Non-theological non-political ethics

wadham

Your correspondent is just back just back from the Society for the Study of Christian Ethics annual conference in Oxford. This is usually a sleepy English affair, but this year the SSCE held a joint conference with the Europe-wide Societas Ethica on ‘Political Ethics and International Order’.

But, oh dear, what happened to Christian ethics, Christian theological ethics? I heard studies on international affairs, and calls for more studies of international affairs.

But what we want is surely not more studies in the sense of more information, for there is already a vast mud-slide of scholarship from the international relations departments of universities. We want to learn how to judge all this scholarship of international political relations, don’t we? We want to learn our own (Christian) tradition well enough to be able to comment intelligently – theologically – on all this information, so we can offer more than a crock of platitudes on international political affairs.

Christian ethics seems to me to be a great righteous clucking that occurs whenever nice people get together to be enraged because other people are not nice.

What can save Christian ethics from Pelagianism is gratitude to God, expressed in worship of God (theology as doxology) and discussion of the cost to the Christian community of saying, and in its own community life showing, what is the cost of the peace and justice we commend, nationally and internationally.

So I was hoping to learn something about the distinctive voice of the Christian community and its witness to the great geo-political circus, by pointing towards an alternative, counter-cultural, way of life. I wanted to hear a little about the cost of this witness, because this witness is not always popular, and some times and places it is even opposed. I think the best way to talk about international politics is to talk about how churches exchange information and practices across continents and cultures. By this exchange the churches, and their discourse on justice and forgiveness, sustain and support the rule of law, pioneering the way for other international institutions, legal frameworks, courts of justice and commissions of peace and reconciliation. In this way churches support any institution anywhere (not just states) which wants to provide justice and security for their citizens.
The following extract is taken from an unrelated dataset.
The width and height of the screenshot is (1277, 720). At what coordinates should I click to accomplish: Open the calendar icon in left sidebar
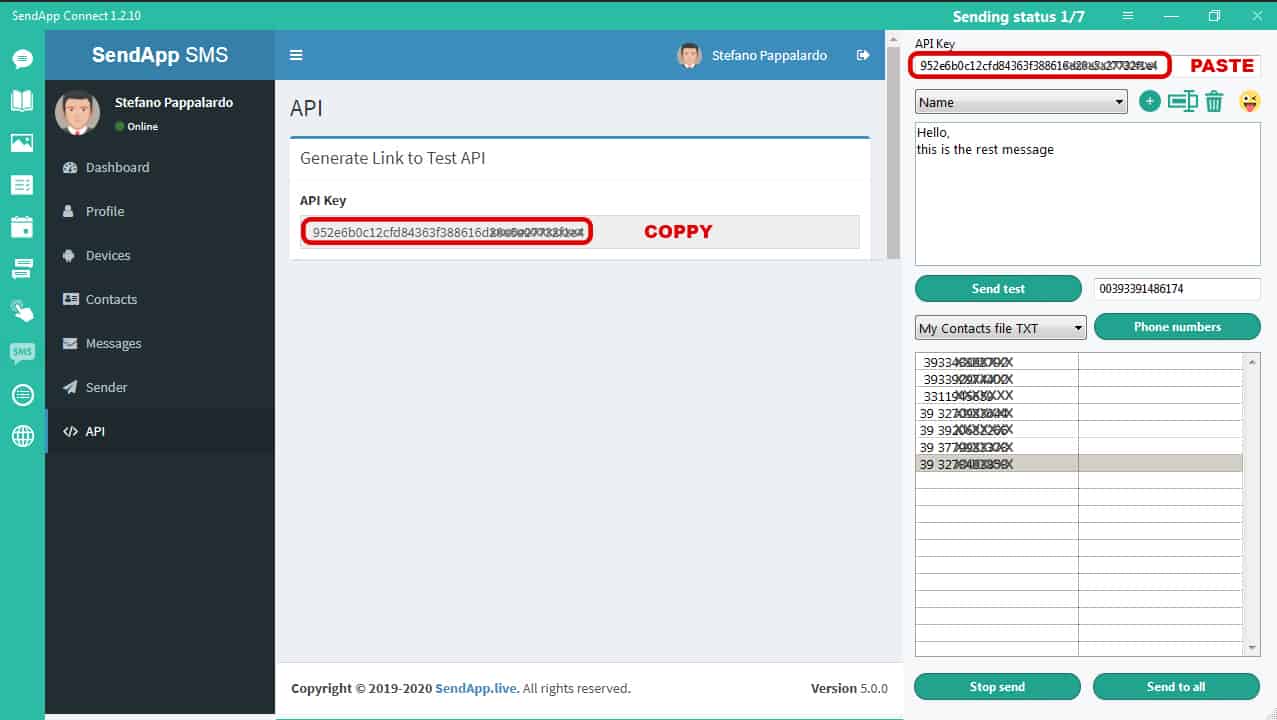click(x=22, y=226)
Christians can point out the social and environmental costs of fossil fuel industries in places where the state is too weak to protect its own citizens from the multinationals intent on serving my demand for cheap fuel. They can point out where a severe labour discipline imposed by some regimes on their workers in order to satisfy my demand for cheap goods. They can even drawn attention to the violence that some states mete out on those Christian leaders that become too articulate on such subjects. And they can remember those Christian leaders in their prayer and vigils. They can point out the temptations for states (and not only other people’s states) to become kleptocracies, robber-gangs (I was listening to Michael Northcott and Luke Bretherton at this point. You see, I do pay attention).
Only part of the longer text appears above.